Records drawn from a dataset

Content starts

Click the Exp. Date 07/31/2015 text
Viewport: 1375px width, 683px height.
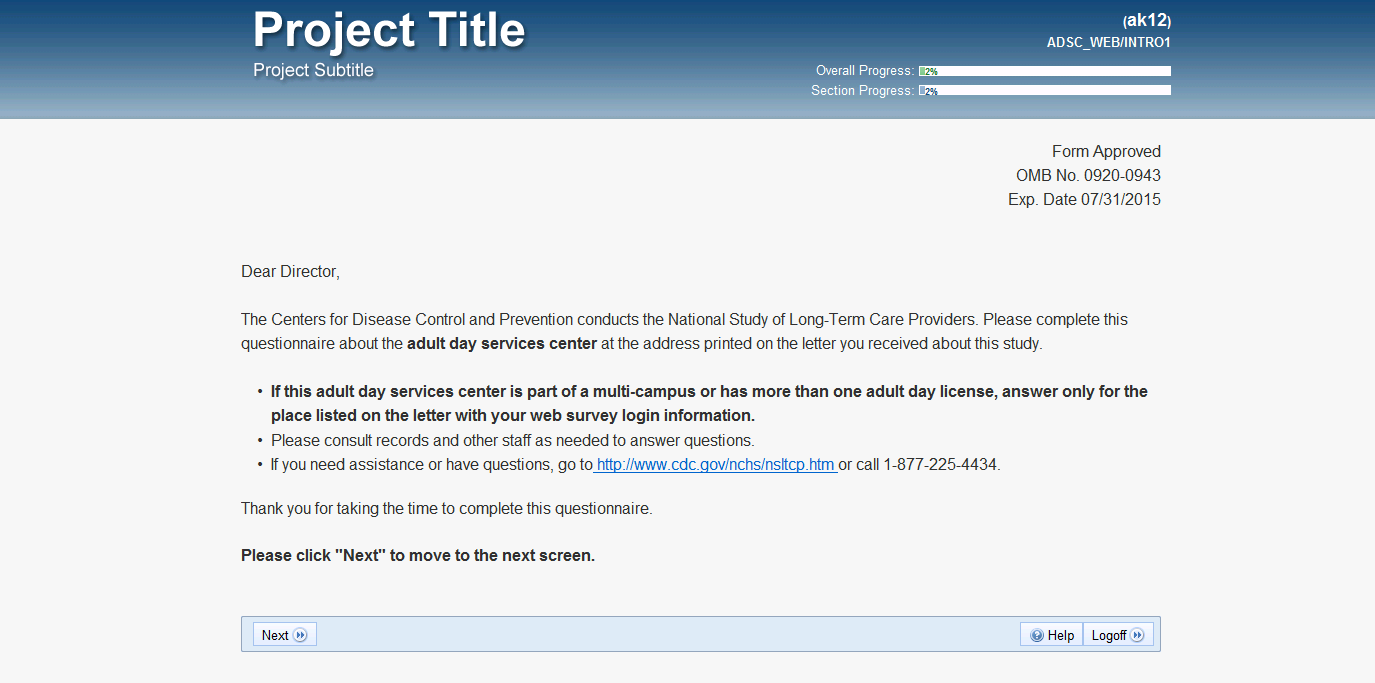point(1084,200)
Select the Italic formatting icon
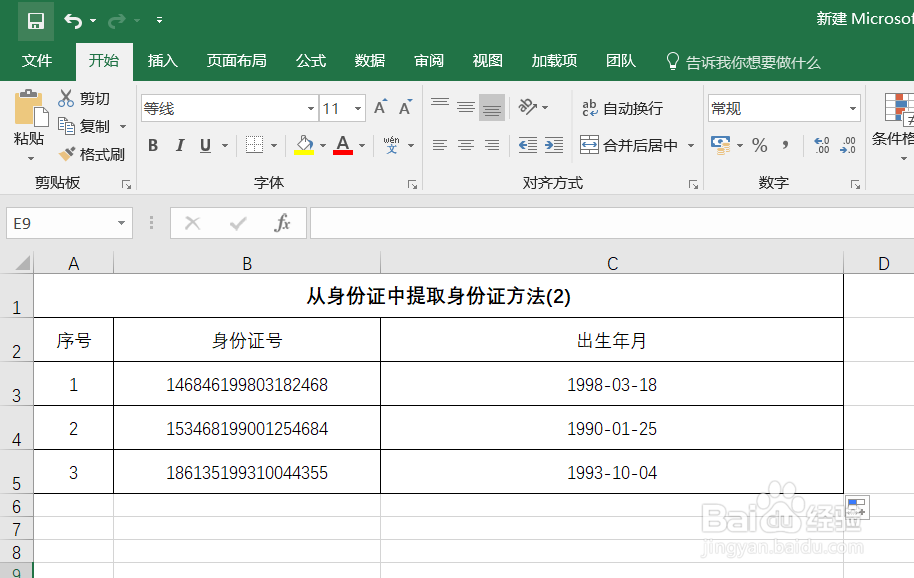Viewport: 914px width, 578px height. [x=179, y=145]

Content ends

PROBLEM STATEMENT. Except for pictures, copy the records above exactly.

SOLUTION.
Click the Exp. Date 07/31/2015 text
Viewport: 1375px width, 683px height.
point(1084,200)
Select the Italic formatting icon
Viewport: 914px width, 578px height. [x=179, y=145]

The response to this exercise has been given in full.